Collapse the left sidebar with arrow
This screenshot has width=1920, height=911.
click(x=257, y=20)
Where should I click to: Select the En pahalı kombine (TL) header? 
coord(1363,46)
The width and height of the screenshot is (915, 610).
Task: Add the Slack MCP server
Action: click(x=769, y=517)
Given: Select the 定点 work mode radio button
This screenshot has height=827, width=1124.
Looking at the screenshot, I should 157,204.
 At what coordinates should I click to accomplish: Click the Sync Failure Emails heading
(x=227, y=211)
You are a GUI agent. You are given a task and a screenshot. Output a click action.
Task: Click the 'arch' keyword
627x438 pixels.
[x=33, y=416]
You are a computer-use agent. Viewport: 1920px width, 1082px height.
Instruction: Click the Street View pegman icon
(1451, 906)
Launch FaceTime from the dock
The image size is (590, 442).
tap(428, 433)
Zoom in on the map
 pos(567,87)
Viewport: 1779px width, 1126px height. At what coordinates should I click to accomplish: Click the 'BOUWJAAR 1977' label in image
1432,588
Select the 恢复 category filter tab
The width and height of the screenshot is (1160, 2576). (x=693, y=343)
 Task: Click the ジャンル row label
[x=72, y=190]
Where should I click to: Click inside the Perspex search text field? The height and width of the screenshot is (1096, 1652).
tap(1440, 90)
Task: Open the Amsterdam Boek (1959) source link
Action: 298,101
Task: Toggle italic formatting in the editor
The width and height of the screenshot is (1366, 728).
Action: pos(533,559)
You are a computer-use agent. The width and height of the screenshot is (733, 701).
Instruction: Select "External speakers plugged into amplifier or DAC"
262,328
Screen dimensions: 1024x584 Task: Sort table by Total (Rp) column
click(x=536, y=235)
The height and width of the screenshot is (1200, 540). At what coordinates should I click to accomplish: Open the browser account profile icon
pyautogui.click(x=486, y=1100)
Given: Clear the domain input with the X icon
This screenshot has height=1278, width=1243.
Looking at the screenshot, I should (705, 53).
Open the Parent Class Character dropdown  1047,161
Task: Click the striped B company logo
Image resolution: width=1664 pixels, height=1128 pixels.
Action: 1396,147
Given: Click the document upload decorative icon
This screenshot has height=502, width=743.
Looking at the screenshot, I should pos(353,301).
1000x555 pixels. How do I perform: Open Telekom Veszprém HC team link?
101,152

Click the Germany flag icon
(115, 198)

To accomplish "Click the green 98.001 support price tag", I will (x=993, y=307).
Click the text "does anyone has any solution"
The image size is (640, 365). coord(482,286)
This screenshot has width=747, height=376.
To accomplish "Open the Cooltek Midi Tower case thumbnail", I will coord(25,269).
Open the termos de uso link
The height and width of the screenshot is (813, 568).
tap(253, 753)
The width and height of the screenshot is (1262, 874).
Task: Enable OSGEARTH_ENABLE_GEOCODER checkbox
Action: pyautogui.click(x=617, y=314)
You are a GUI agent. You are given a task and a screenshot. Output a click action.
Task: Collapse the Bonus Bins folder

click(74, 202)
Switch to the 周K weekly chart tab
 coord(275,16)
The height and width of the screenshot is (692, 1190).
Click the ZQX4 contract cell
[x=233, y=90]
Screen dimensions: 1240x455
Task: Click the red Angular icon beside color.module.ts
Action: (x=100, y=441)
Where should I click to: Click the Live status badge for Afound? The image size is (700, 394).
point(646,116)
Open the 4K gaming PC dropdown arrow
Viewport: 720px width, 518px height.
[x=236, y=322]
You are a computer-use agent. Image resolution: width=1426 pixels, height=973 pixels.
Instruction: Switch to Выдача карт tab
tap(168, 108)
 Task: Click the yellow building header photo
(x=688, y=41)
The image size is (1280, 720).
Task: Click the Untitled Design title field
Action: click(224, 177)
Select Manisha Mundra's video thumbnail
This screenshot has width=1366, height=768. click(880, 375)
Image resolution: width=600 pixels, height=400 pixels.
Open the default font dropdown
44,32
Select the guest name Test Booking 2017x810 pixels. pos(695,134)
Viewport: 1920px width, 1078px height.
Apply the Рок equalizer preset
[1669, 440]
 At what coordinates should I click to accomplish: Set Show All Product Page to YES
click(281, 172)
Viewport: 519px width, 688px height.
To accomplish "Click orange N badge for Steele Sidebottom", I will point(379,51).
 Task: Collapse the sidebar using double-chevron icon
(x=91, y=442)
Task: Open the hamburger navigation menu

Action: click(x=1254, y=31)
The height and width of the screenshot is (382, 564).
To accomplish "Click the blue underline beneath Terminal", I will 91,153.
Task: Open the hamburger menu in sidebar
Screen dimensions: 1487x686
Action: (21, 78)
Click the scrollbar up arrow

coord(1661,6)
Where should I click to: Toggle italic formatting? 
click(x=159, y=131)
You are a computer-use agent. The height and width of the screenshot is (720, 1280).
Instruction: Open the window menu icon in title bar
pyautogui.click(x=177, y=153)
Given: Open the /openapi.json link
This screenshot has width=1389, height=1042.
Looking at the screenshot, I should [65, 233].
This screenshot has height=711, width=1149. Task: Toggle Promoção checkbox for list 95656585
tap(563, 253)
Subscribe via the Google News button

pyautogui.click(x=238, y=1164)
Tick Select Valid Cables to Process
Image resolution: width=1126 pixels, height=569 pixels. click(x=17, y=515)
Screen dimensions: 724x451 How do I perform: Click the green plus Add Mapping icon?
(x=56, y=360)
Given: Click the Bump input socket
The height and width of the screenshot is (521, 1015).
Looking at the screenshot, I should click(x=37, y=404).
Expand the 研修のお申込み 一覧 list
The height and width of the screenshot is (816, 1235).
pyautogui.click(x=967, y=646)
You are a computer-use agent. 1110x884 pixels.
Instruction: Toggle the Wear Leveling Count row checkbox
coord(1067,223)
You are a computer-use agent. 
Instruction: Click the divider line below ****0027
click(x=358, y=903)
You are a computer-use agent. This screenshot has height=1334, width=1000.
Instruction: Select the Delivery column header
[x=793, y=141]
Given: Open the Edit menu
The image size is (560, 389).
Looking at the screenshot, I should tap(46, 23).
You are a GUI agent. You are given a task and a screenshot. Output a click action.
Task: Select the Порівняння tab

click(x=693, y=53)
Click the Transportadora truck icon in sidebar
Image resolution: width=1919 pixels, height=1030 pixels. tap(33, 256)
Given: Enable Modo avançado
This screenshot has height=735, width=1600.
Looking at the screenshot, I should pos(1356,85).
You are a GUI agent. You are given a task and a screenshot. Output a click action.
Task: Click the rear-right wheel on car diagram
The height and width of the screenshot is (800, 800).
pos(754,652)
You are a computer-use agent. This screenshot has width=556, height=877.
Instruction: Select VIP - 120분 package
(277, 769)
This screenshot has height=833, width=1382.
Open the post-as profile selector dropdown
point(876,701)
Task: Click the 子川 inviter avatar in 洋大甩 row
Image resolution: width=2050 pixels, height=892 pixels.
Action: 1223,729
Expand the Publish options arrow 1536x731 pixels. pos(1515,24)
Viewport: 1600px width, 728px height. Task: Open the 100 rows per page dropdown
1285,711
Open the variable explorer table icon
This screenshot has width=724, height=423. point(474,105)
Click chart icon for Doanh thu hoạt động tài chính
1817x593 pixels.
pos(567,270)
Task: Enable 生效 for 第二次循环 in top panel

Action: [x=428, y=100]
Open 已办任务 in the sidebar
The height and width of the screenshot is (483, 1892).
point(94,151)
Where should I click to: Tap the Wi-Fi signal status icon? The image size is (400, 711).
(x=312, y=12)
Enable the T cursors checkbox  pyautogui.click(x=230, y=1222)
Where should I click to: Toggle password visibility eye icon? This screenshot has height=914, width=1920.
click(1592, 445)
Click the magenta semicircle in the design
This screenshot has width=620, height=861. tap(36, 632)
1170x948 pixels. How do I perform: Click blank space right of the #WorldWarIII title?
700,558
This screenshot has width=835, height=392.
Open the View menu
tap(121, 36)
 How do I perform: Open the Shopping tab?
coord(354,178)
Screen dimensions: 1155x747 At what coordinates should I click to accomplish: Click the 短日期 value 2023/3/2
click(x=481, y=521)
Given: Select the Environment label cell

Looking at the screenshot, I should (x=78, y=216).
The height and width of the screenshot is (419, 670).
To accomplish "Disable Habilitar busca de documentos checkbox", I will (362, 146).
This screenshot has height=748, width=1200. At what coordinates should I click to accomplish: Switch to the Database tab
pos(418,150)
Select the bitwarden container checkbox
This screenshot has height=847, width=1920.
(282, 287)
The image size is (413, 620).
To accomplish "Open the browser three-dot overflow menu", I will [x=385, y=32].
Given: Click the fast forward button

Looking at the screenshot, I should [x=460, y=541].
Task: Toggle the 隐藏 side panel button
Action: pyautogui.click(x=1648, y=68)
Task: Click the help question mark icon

### What you should do
Taking the entries above, restate exactly those lines that fall between the line with "Task: Click the striped B company logo" and the line with "Image resolution: width=600", keeping both of those lines too.

### Solved problem
Task: Click the striped B company logo
Image resolution: width=1664 pixels, height=1128 pixels.
Action: 1396,147
Given: Click the document upload decorative icon
This screenshot has height=502, width=743.
Looking at the screenshot, I should pos(353,301).
1000x555 pixels. How do I perform: Open Telekom Veszprém HC team link?
101,152

Click the Germany flag icon
(115, 198)

To accomplish "Click the green 98.001 support price tag", I will (x=993, y=307).
Click the text "does anyone has any solution"
The image size is (640, 365). coord(482,286)
This screenshot has width=747, height=376.
To accomplish "Open the Cooltek Midi Tower case thumbnail", I will coord(25,269).
Open the termos de uso link
The height and width of the screenshot is (813, 568).
tap(253, 753)
The width and height of the screenshot is (1262, 874).
Task: Enable OSGEARTH_ENABLE_GEOCODER checkbox
Action: pyautogui.click(x=617, y=314)
You are a GUI agent. You are given a task and a screenshot. Output a click action.
Task: Collapse the Bonus Bins folder

click(74, 202)
Switch to the 周K weekly chart tab
 coord(275,16)
The height and width of the screenshot is (692, 1190).
Click the ZQX4 contract cell
[x=233, y=90]
Screen dimensions: 1240x455
Task: Click the red Angular icon beside color.module.ts
Action: (x=100, y=441)
Where should I click to: Click the Live status badge for Afound? The image size is (700, 394).
point(646,116)
Open the 4K gaming PC dropdown arrow
Viewport: 720px width, 518px height.
[x=236, y=322]
You are a computer-use agent. Image resolution: width=1426 pixels, height=973 pixels.
Instruction: Switch to Выдача карт tab
tap(168, 108)
 Task: Click the yellow building header photo
(x=688, y=41)
The image size is (1280, 720).
Task: Click the Untitled Design title field
Action: click(224, 177)
Select Manisha Mundra's video thumbnail
This screenshot has width=1366, height=768. click(880, 375)
Image resolution: width=600 pixels, height=400 pixels.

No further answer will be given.